→ Available data:
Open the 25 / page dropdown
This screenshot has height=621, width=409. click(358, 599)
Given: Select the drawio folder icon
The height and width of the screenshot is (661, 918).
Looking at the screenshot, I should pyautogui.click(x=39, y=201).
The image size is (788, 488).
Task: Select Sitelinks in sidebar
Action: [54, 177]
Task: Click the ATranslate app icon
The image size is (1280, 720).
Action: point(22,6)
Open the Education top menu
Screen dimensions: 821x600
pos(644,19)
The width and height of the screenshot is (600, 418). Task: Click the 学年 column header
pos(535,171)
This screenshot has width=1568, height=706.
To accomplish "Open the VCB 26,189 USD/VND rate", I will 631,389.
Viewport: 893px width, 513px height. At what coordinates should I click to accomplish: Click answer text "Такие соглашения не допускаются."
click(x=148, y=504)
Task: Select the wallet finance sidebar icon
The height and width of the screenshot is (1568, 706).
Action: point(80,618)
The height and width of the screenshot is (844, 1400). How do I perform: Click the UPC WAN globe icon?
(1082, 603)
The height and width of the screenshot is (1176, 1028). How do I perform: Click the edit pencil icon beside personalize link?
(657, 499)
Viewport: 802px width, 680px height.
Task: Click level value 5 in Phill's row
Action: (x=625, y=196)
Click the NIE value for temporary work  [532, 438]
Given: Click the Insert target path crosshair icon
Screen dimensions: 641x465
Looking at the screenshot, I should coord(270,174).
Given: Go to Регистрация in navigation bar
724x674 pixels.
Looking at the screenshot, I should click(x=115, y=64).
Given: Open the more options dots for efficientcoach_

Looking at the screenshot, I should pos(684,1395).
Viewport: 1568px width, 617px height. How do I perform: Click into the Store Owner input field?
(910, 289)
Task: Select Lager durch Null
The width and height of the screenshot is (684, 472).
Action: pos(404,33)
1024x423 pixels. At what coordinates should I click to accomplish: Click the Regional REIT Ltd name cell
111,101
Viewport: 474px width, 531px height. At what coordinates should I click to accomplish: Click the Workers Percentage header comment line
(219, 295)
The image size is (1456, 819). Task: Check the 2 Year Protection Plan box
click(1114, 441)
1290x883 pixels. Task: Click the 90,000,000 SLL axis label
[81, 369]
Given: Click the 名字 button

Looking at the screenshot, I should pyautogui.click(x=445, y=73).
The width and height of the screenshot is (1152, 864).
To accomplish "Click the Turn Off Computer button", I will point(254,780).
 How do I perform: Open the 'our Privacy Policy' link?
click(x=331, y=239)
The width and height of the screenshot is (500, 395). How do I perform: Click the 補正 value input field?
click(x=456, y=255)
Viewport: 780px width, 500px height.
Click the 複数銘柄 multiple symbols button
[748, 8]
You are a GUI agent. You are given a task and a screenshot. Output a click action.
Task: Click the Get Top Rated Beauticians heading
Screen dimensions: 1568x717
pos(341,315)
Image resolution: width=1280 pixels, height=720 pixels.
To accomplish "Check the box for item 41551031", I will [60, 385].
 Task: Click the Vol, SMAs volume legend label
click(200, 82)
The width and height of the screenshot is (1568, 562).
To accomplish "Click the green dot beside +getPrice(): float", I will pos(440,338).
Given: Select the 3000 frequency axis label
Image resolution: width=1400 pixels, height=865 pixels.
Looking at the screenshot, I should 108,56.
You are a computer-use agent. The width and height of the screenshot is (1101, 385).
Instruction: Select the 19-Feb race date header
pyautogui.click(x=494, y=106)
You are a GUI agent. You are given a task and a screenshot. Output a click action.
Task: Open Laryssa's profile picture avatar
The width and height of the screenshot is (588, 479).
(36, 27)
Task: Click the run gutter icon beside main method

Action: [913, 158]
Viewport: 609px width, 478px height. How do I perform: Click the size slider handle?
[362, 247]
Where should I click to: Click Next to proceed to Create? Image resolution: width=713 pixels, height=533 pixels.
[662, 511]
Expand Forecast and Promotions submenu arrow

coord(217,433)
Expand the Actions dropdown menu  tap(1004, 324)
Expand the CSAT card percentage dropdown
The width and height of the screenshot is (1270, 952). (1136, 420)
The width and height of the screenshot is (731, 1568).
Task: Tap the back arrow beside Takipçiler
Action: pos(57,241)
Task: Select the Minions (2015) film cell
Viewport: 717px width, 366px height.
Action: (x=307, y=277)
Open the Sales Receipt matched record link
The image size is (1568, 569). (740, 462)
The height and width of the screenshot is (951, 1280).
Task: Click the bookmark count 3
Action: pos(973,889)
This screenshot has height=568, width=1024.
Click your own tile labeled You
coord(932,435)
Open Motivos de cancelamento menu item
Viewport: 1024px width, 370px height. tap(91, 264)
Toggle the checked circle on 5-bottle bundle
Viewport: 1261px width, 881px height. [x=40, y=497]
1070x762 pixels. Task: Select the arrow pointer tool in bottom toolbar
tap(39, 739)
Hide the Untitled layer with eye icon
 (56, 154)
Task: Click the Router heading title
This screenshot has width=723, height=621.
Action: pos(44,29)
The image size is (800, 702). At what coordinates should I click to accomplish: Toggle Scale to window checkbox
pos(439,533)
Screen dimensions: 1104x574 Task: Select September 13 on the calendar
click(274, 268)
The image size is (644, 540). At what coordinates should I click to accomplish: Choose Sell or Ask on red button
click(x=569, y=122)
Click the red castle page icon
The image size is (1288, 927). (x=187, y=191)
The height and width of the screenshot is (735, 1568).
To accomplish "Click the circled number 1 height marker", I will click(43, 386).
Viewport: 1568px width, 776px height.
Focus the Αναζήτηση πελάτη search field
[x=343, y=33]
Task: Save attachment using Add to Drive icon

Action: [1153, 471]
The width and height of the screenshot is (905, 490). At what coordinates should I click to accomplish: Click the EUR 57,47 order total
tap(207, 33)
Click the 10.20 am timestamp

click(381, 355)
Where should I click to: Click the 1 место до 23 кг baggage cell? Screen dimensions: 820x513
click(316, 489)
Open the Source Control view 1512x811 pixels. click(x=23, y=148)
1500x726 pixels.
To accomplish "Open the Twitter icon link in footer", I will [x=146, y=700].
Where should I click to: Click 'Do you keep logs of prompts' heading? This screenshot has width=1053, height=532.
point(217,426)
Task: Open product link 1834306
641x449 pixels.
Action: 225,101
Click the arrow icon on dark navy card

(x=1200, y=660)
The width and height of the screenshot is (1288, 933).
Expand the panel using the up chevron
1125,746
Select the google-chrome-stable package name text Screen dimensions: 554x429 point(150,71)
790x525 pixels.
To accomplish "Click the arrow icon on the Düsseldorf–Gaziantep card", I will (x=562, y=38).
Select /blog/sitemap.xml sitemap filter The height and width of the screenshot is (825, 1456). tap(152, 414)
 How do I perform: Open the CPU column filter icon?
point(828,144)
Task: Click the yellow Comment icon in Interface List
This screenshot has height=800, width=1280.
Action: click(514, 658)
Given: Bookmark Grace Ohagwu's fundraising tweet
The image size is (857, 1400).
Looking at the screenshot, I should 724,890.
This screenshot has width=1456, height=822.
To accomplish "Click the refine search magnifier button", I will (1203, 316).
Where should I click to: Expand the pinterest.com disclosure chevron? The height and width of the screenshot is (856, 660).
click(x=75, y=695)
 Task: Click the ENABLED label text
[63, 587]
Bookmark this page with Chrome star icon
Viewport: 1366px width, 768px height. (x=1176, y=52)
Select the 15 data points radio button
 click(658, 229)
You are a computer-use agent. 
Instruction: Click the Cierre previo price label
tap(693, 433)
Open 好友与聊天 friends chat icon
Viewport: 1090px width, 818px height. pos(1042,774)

→ Task:
Please restate the data word for word, every record included.

→ Solution to the exercise:
Open the 25 / page dropdown
This screenshot has height=621, width=409. click(358, 599)
Given: Select the drawio folder icon
The height and width of the screenshot is (661, 918).
Looking at the screenshot, I should pyautogui.click(x=39, y=201).
The image size is (788, 488).
Task: Select Sitelinks in sidebar
Action: [54, 177]
Task: Click the ATranslate app icon
The image size is (1280, 720).
Action: point(22,6)
Open the Education top menu
Screen dimensions: 821x600
pos(644,19)
The width and height of the screenshot is (600, 418). Task: Click the 学年 column header
pos(535,171)
This screenshot has width=1568, height=706.
To accomplish "Open the VCB 26,189 USD/VND rate", I will 631,389.
Viewport: 893px width, 513px height. At what coordinates should I click to accomplish: Click answer text "Такие соглашения не допускаются."
click(x=148, y=504)
Task: Select the wallet finance sidebar icon
The height and width of the screenshot is (1568, 706).
Action: point(80,618)
The height and width of the screenshot is (844, 1400). How do I perform: Click the UPC WAN globe icon?
(1082, 603)
The height and width of the screenshot is (1176, 1028). How do I perform: Click the edit pencil icon beside personalize link?
(657, 499)
Viewport: 802px width, 680px height.
Task: Click level value 5 in Phill's row
Action: (x=625, y=196)
Click the NIE value for temporary work  [532, 438]
Given: Click the Insert target path crosshair icon
Screen dimensions: 641x465
Looking at the screenshot, I should coord(270,174).
Given: Go to Регистрация in navigation bar
724x674 pixels.
Looking at the screenshot, I should click(x=115, y=64).
Given: Open the more options dots for efficientcoach_

Looking at the screenshot, I should pos(684,1395).
Viewport: 1568px width, 617px height. How do I perform: Click into the Store Owner input field?
(910, 289)
Task: Select Lager durch Null
The width and height of the screenshot is (684, 472).
Action: pos(404,33)
1024x423 pixels. At what coordinates should I click to accomplish: Click the Regional REIT Ltd name cell
111,101
Viewport: 474px width, 531px height. At what coordinates should I click to accomplish: Click the Workers Percentage header comment line
(219, 295)
The image size is (1456, 819). Task: Check the 2 Year Protection Plan box
click(1114, 441)
1290x883 pixels. Task: Click the 90,000,000 SLL axis label
[81, 369]
Given: Click the 名字 button

Looking at the screenshot, I should pyautogui.click(x=445, y=73).
The width and height of the screenshot is (1152, 864).
To accomplish "Click the Turn Off Computer button", I will point(254,780).
 How do I perform: Open the 'our Privacy Policy' link?
click(x=331, y=239)
The width and height of the screenshot is (500, 395). How do I perform: Click the 補正 value input field?
click(x=456, y=255)
Viewport: 780px width, 500px height.
Click the 複数銘柄 multiple symbols button
[748, 8]
You are a GUI agent. You are given a task and a screenshot. Output a click action.
Task: Click the Get Top Rated Beauticians heading
Screen dimensions: 1568x717
pos(341,315)
Image resolution: width=1280 pixels, height=720 pixels.
To accomplish "Check the box for item 41551031", I will [60, 385].
 Task: Click the Vol, SMAs volume legend label
click(200, 82)
The width and height of the screenshot is (1568, 562).
To accomplish "Click the green dot beside +getPrice(): float", I will pos(440,338).
Given: Select the 3000 frequency axis label
Image resolution: width=1400 pixels, height=865 pixels.
Looking at the screenshot, I should 108,56.
You are a computer-use agent. The width and height of the screenshot is (1101, 385).
Instruction: Select the 19-Feb race date header
pyautogui.click(x=494, y=106)
You are a GUI agent. You are given a task and a screenshot. Output a click action.
Task: Open Laryssa's profile picture avatar
The width and height of the screenshot is (588, 479).
(36, 27)
Task: Click the run gutter icon beside main method

Action: [913, 158]
Viewport: 609px width, 478px height. How do I perform: Click the size slider handle?
[362, 247]
Where should I click to: Click Next to proceed to Create? Image resolution: width=713 pixels, height=533 pixels.
[662, 511]
Expand Forecast and Promotions submenu arrow

coord(217,433)
Expand the Actions dropdown menu  tap(1004, 324)
Expand the CSAT card percentage dropdown
The width and height of the screenshot is (1270, 952). (1136, 420)
The width and height of the screenshot is (731, 1568).
Task: Tap the back arrow beside Takipçiler
Action: pos(57,241)
Task: Select the Minions (2015) film cell
Viewport: 717px width, 366px height.
Action: (x=307, y=277)
Open the Sales Receipt matched record link
The image size is (1568, 569). (740, 462)
The height and width of the screenshot is (951, 1280).
Task: Click the bookmark count 3
Action: pos(973,889)
This screenshot has height=568, width=1024.
Click your own tile labeled You
coord(932,435)
Open Motivos de cancelamento menu item
Viewport: 1024px width, 370px height. tap(91, 264)
Toggle the checked circle on 5-bottle bundle
Viewport: 1261px width, 881px height. [x=40, y=497]
1070x762 pixels. Task: Select the arrow pointer tool in bottom toolbar
tap(39, 739)
Hide the Untitled layer with eye icon
 (56, 154)
Task: Click the Router heading title
This screenshot has width=723, height=621.
Action: pos(44,29)
The image size is (800, 702). At what coordinates should I click to accomplish: Toggle Scale to window checkbox
pos(439,533)
Screen dimensions: 1104x574 Task: Select September 13 on the calendar
click(274, 268)
The image size is (644, 540). At what coordinates should I click to accomplish: Choose Sell or Ask on red button
click(x=569, y=122)
Click the red castle page icon
The image size is (1288, 927). (x=187, y=191)
The height and width of the screenshot is (735, 1568).
To accomplish "Click the circled number 1 height marker", I will click(43, 386).
Viewport: 1568px width, 776px height.
Focus the Αναζήτηση πελάτη search field
[x=343, y=33]
Task: Save attachment using Add to Drive icon

Action: [1153, 471]
The width and height of the screenshot is (905, 490). At what coordinates should I click to accomplish: Click the EUR 57,47 order total
tap(207, 33)
Click the 10.20 am timestamp

click(381, 355)
Where should I click to: Click the 1 место до 23 кг baggage cell? Screen dimensions: 820x513
click(316, 489)
Open the Source Control view 1512x811 pixels. click(x=23, y=148)
1500x726 pixels.
To accomplish "Open the Twitter icon link in footer", I will [x=146, y=700].
Where should I click to: Click 'Do you keep logs of prompts' heading? This screenshot has width=1053, height=532.
point(217,426)
Task: Open product link 1834306
641x449 pixels.
Action: 225,101
Click the arrow icon on dark navy card

(x=1200, y=660)
The width and height of the screenshot is (1288, 933).
Expand the panel using the up chevron
1125,746
Select the google-chrome-stable package name text Screen dimensions: 554x429 point(150,71)
790x525 pixels.
To accomplish "Click the arrow icon on the Düsseldorf–Gaziantep card", I will (x=562, y=38).
Select /blog/sitemap.xml sitemap filter The height and width of the screenshot is (825, 1456). tap(152, 414)
 How do I perform: Open the CPU column filter icon?
point(828,144)
Task: Click the yellow Comment icon in Interface List
This screenshot has height=800, width=1280.
Action: click(514, 658)
Given: Bookmark Grace Ohagwu's fundraising tweet
The image size is (857, 1400).
Looking at the screenshot, I should 724,890.
This screenshot has width=1456, height=822.
To accomplish "Click the refine search magnifier button", I will (1203, 316).
Where should I click to: Expand the pinterest.com disclosure chevron? The height and width of the screenshot is (856, 660).
click(x=75, y=695)
 Task: Click the ENABLED label text
[63, 587]
Bookmark this page with Chrome star icon
Viewport: 1366px width, 768px height. (x=1176, y=52)
Select the 15 data points radio button
 click(658, 229)
You are a computer-use agent. 
Instruction: Click the Cierre previo price label
tap(693, 433)
Open 好友与聊天 friends chat icon
Viewport: 1090px width, 818px height. pos(1042,774)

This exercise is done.